Siete sussultati anche voi dallo spavento quando, l’altro giorno, in Italia è stata data grande rilevanza sui giornali alla notizia che alcune squadre Nba hanno disegnato sul loro campo allenamento una linea del tiro da 4 punti e si stanno esercitando a prendere conclusioni da oltre 8.80 metri dal canestro, un metro e mezzo più indietro rispetto al normale tiro da tre? Anche voi, in quel momento, nel giorno del noioso record di triple realizzate in una singola gara dagli Houston Rockets (26), avete pensato che la pallacanestro è morta e fosse venuto il momento di dedicarvi a un altro sport? Tranquilli, non è successo nulla. Non mi ricordo chi abbia detto che una bella storia, o un bel titolo ad effetto che susciti curiosità e interesse, non debba mai essere rovinata con la verità…
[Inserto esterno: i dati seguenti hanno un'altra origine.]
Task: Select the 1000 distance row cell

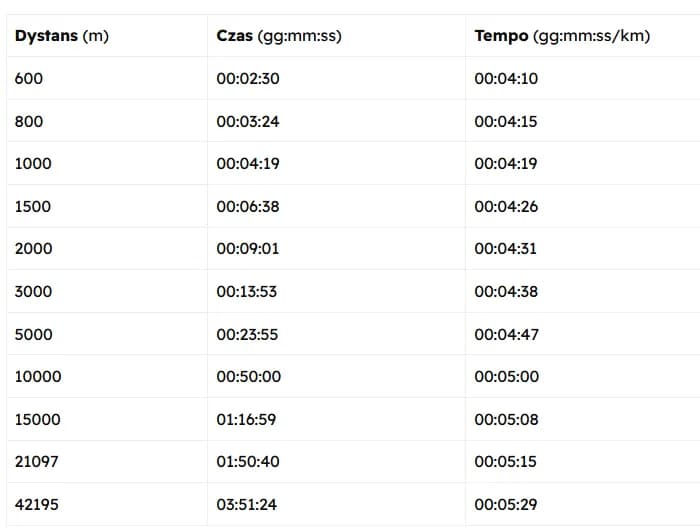Action: pyautogui.click(x=33, y=163)
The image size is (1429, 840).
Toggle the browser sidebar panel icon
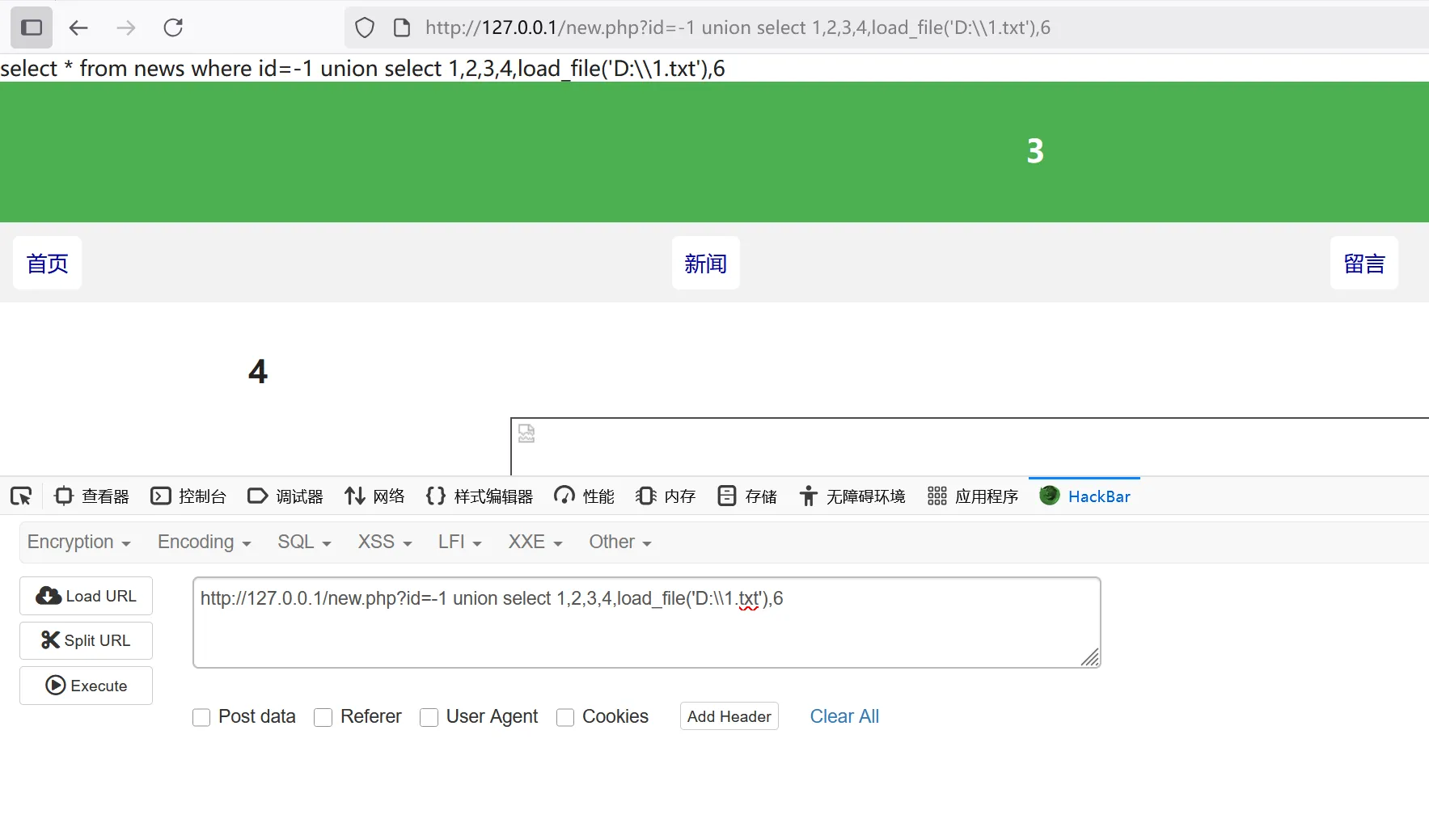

Che è un articolo di Malika Andrews su Espn che vi invito a leggere. Nel quale non c’era mai scritto che le squadre Nba si allenano a tirare “da 4 punti” ma che molti coach usano marchiare il campo di allenamento con linee reali, ma virtuali per il regolamento del gioco, per rendere più immediato e visivo l’apprendimento dei giocatori, spesso molto giovani e abituati a vedere piuttosto che ad ascoltare. La “linea da 4” punti è stata inventata perché, considerata la sempre maggiore gittata di tiro dei giocatori moderni, occorre iniziare l’attacco, e la giusta spaziatura della squadra, molto più indietro rispetto al passato e alla linea da tre. La “linea da 4 punti” è lì solo per ricordare ed evidenziare questa evoluzione, non per tirare. Stop.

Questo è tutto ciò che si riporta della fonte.